La professionnalisation des armées, annoncée en 1996, aurait pu apporter une réponse à cette crise d’identité déjà ancienne. Elle ne l’a pas fait parce que le récit offert au grand public n’a pas rendu justice au sens profond de l’engagement militaire. Elle aurait pu rendre aux armées une identité épique aux yeux des Français mais c’est en fait une banalisation accrue de l’image des militaires qui s’est déployée au tournant du siècle : au début des années 2000, à la télévision française, on parle autant des sujets sociétaux dont les armées affirment se saisir (la féminisation et l’intégration des jeunes Français en difficulté sociale et d’intégration, pour l’essentiel) que des opérations extérieures. Lorsque ces dernières sont montrées dans des reportages, les militaires n’y combattent que très rarement. Ils sont, en revanche, d’excellents agents humanitaires et logisticiens. Les communicants qui œuvrent au recrutement racontent au fil des campagnes, jusqu’après 2008, l’histoire d’une armée qui permet avant tout d’obtenir des qualifications recyclables dans le civil et de mener la même vie que n’importe quel autre employé d’une grande institution publique ou privée. L’acte combattant n’a qu’une place marginale dans ce récit global.
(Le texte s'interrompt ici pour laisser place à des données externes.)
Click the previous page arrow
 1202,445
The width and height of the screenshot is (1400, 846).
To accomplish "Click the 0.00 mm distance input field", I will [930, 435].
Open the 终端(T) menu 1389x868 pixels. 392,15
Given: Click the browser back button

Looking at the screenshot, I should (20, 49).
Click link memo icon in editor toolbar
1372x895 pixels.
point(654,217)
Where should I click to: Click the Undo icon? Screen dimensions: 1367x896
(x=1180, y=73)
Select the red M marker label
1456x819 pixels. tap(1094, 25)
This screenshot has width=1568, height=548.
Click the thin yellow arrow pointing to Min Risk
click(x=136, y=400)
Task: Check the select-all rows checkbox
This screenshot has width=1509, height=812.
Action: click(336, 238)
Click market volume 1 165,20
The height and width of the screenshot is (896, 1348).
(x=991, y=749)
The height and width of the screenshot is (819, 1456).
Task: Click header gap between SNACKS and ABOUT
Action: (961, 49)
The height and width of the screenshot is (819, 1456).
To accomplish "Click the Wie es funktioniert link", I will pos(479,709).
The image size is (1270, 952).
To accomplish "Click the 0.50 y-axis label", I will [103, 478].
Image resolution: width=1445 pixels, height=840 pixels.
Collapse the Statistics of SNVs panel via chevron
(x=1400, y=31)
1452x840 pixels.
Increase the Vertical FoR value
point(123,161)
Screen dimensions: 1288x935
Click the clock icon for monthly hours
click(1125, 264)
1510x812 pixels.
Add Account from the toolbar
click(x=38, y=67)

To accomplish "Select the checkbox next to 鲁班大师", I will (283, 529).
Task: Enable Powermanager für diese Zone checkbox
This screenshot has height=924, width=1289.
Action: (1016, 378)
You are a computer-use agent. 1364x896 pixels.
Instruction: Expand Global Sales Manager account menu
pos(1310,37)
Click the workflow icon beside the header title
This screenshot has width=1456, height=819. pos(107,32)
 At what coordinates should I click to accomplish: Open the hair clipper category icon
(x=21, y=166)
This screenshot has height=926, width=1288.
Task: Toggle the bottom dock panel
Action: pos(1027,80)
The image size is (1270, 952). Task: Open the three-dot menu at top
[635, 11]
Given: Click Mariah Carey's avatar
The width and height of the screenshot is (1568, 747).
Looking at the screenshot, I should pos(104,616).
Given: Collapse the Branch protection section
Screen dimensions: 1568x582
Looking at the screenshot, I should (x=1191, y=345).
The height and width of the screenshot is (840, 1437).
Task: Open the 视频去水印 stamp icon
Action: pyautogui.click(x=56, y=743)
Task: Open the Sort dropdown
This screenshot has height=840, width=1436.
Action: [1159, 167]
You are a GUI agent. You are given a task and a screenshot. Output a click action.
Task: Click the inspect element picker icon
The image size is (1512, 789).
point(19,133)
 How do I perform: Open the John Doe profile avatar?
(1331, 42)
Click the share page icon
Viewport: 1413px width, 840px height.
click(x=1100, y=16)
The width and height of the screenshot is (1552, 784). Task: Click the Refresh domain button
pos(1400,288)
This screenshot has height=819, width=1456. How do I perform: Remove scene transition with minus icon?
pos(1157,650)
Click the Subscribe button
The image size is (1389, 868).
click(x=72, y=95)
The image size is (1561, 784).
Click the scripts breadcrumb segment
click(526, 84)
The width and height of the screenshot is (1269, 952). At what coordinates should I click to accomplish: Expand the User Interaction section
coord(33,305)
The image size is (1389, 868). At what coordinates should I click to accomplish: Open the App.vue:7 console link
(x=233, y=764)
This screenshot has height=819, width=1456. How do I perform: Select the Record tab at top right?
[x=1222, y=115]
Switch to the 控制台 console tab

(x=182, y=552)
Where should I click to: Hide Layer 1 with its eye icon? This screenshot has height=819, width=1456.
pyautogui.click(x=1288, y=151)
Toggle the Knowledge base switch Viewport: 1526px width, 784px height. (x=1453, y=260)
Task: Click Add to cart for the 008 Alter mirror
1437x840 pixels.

C’était déjà le cas avant la professionnalisation. Rien n’a vraiment changé après. Cela explique, en partie, que se soient multipliés depuis 2015 les débats mal posés sur un éventuel retour du service national obligatoire. Ils sont des révélateurs parmi tant d’autres de la perte de compréhension du sens de l’engagement militaire : ceux qui aimeraient voir les armées jouer massivement un rôle socio-éducatif ne lient jamais cette question aux réflexions stratégiques en cours. Rien ne vient laisser espérer que les discussions sur la mise en œuvre des projets du président de la République en la matière n’établissent davantage cette relation qui, pourtant, est le fondement de tout débat valable sur le sujet. Ces distorsions entre l’identité narrative qui se construit jour après jour par le récit politico-médiatique et la réalité des sacrifices demandés à ceux qui s’engagent, dont le métier est d’abord d’œuvrer collectivement à l’efficacité au combat de leurs armées, est une racine ancienne du malaise dont on parle tant. Les saignées budgétaires sont venues se conjuguer avec cette cause profonde et rendre manifeste le manque de compréhension dont souffraient les armées au sein de la société.

Pitié et compassion

Des lignes ont bougé depuis l’opération Serval, au Mali, puis après janvier 2015. Les complexes à assumer la vocation combattante des armées s’effacent progressivement. Ces changements perceptibles ne peuvent, cependant, suffire à effacer les décennies lors desquelles le malaise a couvé sans vraiment être perçu et alors qu’il est entretenu par les crises régulières de la relation entre politiques et militaires autant que par la surchauffe qu’a provoquée l’opération Sentinelle. Il ne s’agit pas d’un corporatisme revendicateur de plus dont on pourrait effacer les manifestations par quelques primes et quelques congés de plus. La question du malaise des armées, qui prend des formes différentes au fil des décennies mais soulève toujours la question du regard porté par la société sur ceux qui la servent par les armes, appartient désormais au temps long de l’histoire. Ce n’est qu’au prix de la restauration d’une identité cohérente, claire et assumée – à tous égards, y compris sur le plan budgétaire – au sein de la nation qu’elle sortira du champ médiatique quotidien.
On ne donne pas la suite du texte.